VAT

petie

Well-Known Member
Joined
2 Oct 2006
Messages
311
Location
London
Visit site
Continuing the saga of proving that VAT has been paid on a boat in the absence of the original invoice, two E mails and a number of phone calls from representatives of Her Majesties Customs and Excise all insist that the original invoice is the only acceptable document. The Legal Officer of the RYA pointed me to an RYA leaflet and confirmed that following discussions with HMCE etc, copies of the original invoice would be considered acceptable proof of VAT payment, at least within the United Kingdom. When I explained this to the appropriate adviser at HMCE, he asked me what RYA stood and who were they so he was a great help. Anyway, at least four of HMCE disagree with the RYA and on the balance of probabilities, I believe the RYA are correct. Now going through complaints procedure with VAT people.
 
Good luck, must be very frustating!

## Data records
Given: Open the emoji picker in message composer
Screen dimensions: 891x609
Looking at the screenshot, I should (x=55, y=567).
* * *
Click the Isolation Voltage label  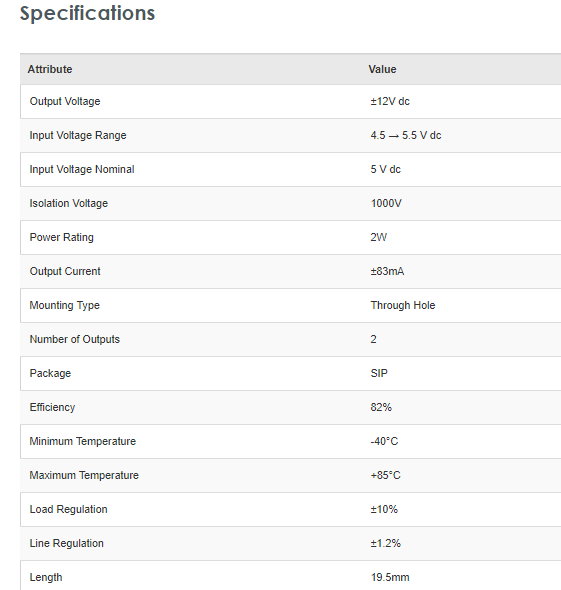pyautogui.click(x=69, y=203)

## The tasks
(1) List each profile field label that appears under the poster's name in the VAT forum thread, along with the value given for it.
(2) Copy the passage of the VAT forum thread starting at "Well-Known Member" and ending at "with VAT people.".
The data is separate material and has no connection to the VAT forum thread.

## Solutions per task
(1)
Joined: 2 Oct 2006
Messages: 311
Location: London

(2)
Well-Known Member
Joined
2 Oct 2006
Messages
311
Location
London
Visit site
Continuing the saga of proving that VAT has been paid on a boat in the absence of the original invoice, two E mails and a number of phone calls from representatives of Her Majesties Customs and Excise all insist that the original invoice is the only acceptable document. The Legal Officer of the RYA pointed me to an RYA leaflet and confirmed that following discussions with HMCE etc, copies of the original invoice would be considered acceptable proof of VAT payment, at least within the United Kingdom. When I explained this to the appropriate adviser at HMCE, he asked me what RYA stood and who were they so he was a great help. Anyway, at least four of HMCE disagree with the RYA and on the balance of probabilities, I believe the RYA are correct. Now going through complaints procedure with VAT people.